[Texte extrait]
╭──

Par Carole Nivard, Maître de conférences en droit public, Université de Rouen

La loi homophobe et transphobe adoptée le 15 juin dernier constitue une énième provocation du pouvoir hongrois à l’égard de l’Union européenne et des valeurs qu’elle incarne. Malgré l’instrumentalisation politique dont le Premier Ministre hongrois est coutumier, la gravité de la situation ne doit pas être sous-estimée dans un contexte de détérioration croissante de la démocratie et de l’État de droit dans ce pays. La vive médiatisation de la loi hongroise a provoqué des indignations et des annonces de réaction de la part de l’Union européenne. Mais quelles voies de droit sont à sa disposition et avec quelle effectivité ?

Quelles sont les valeurs en jeu ?

Le 15 juin dernier, les députés majoritaires au Parlement hongrois ont adopté une loi sur le renforcement de la lutte contre les délinquants pédophiles et certaines mesures de protection des enfants. Parmi ces mesures, il est désormais prohibé de soumettre les mineurs de moins de 18 ans à des contenus ou représentations pornographiques ou promouvant la déviation de l’identité du sexe de naissance et du genre, le changement de sexe ou l’homosexualité. Cette interdiction s’applique à l’ensemble des médias, à la publicité commerciale ainsi qu’aux programmes éducatifs publics. Elle concerne notamment les cours d’éducation sexuelle qui ne pourront être dispensés que par des organismes agréés par les autorités publiques, ces organismes devant respecter l’identité constitutionnelle hongroise. Or, depuis une révision de la Constitution de décembre 2020, son article L dispose que « La Hongrie protège l’institution du mariage en tant que cohabitation entre un homme et une femme » et que « La base de la relation familiale est le mariage et la relation parent-enfant. La mère est une femme, le père est un homme », excluant ainsi la possibilité de l’adoption d’un enfant par un couple homosexuel.

La Commission européenne n’avait pas estimé nécessaire à l’époque de réagir à la modification du texte constitutionnel mais elle a décidé de demander des comptes au gouvernement hongrois à la suite de l’adoption de la loi du 15 juin, loi qui s’inscrit dans le prolongement de l’agression politique et juridique menée depuis des années par le Premier Ministre et la majorité au pouvoir en Hongrie, contre les droits des personnes LGBT+ et de leurs défenseurs.

╰──

[Enregistrements présentés]
╭──

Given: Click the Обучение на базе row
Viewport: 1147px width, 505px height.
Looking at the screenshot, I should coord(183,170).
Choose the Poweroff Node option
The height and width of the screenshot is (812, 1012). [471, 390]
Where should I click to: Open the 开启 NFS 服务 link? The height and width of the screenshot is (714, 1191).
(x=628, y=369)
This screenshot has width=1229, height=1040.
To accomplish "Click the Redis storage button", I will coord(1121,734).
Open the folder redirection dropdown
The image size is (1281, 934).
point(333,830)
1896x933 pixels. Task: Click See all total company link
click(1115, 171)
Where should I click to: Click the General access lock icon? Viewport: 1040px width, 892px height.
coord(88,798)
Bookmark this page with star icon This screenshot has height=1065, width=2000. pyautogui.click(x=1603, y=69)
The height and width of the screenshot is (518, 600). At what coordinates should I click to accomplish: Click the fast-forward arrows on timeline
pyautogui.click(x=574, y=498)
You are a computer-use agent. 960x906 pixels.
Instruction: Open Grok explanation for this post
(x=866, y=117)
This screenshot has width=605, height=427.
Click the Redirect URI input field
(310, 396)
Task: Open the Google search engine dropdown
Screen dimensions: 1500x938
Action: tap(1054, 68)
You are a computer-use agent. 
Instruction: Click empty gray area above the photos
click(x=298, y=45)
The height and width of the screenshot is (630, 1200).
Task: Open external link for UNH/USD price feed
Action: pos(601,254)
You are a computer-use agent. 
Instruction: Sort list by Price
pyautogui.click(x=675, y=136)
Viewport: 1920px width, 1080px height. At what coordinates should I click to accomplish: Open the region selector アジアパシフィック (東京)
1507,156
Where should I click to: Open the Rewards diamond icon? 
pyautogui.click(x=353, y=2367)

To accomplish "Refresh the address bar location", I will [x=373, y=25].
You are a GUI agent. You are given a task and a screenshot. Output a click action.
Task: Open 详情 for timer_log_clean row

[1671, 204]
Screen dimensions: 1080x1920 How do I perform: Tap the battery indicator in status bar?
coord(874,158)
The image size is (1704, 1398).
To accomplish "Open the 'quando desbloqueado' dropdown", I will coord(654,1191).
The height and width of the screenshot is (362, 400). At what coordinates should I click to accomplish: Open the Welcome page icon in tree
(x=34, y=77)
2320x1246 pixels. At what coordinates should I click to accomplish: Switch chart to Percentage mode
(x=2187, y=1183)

╰──

[Votre tâche] Poursuivez le texte sur la loi hongroise du 15 juin et la réaction de l'Union européenne après sa dernière phrase. Les enregistrements n'ont aucun rôle à jouer ici.

[La réponse]
De fait, l’Union européenne se présente comme une organisation internationale dont les Etats membres ne partagent pas uniquement des intérêts économiques mais également des valeurs sur lesquelles cette coopération est fondée, notamment « le respect de la dignité humaine, de liberté, de démocratie, d’égalité, de l’État de droit, ainsi que de respect des droits de l’homme, y compris des droits des personnes appartenant à des minorités » (article 2 du Traité sur l’Union européenne, « TUE » ci-après).

Or, la loi en cause constitue sans doute possible une discrimination en raison de l’orientation sexuelle et de l’identité sexuelle. Elle porte notamment une atteinte injustifiée à la liberté d’expression, combinée, ou non, au principe de non-discrimination. Elle viole encore le droit au respect de la vie privée des personnes homosexuelles et transgenres qui se trouvent stigmatisées en tant que telles, car perçues comme des individus déviants, marginalisés de la société des citoyens hongrois et dont la simple existence serait potentiellement corruptrice des personnes mineures. A l’exact opposé de son obligation de protéger les droits des minorités, le législateur hongrois véhicule ainsi des stéréotypes dénigrants et fallacieux en plaçant sur un même plan, la pornographie – voire même, par association, la pédocriminalité ! – et les questions d’identité sexuelle et de genre, parmi les risques dont l’Etat doit préserver les enfants et adolescents.

Une sanction politique européenne est-elle envisageable ?

L’adoption de la loi hongroise constitue a minima un risque de violation grave des valeurs de l’Union européenne, susceptible de donner lieu à l’engagement du mécanisme politique de contrôle prévu à l’article 7 §1 TUE. La Commission européenne a ainsi la possibilité de déclencher ce mécanisme en saisissant le Conseil de l’Union européenne (composé des Ministres représentants des Etats membres), si elle estimait ce risque avéré à la suite de ses échanges avec le gouvernement hongrois.

Pour autant, il est plus qu’improbable que cette solution porte ses fruits. En effet, ce mécanisme a été initié depuis septembre 2018 par une résolution du Parlement européen alléguant des risques de violation de plusieurs droits fondamentaux ainsi que du principe d’Etat de droit. Mais depuis, le Conseil ne s’est jamais risqué à adopter de décision. Le constat d’un tel risque nécessite en effet un vote à la majorité des quatre cinquièmes de ses membres, majorité inaccessible dans la mesure où certains Etats membres se refusent à voter contre la Hongrie.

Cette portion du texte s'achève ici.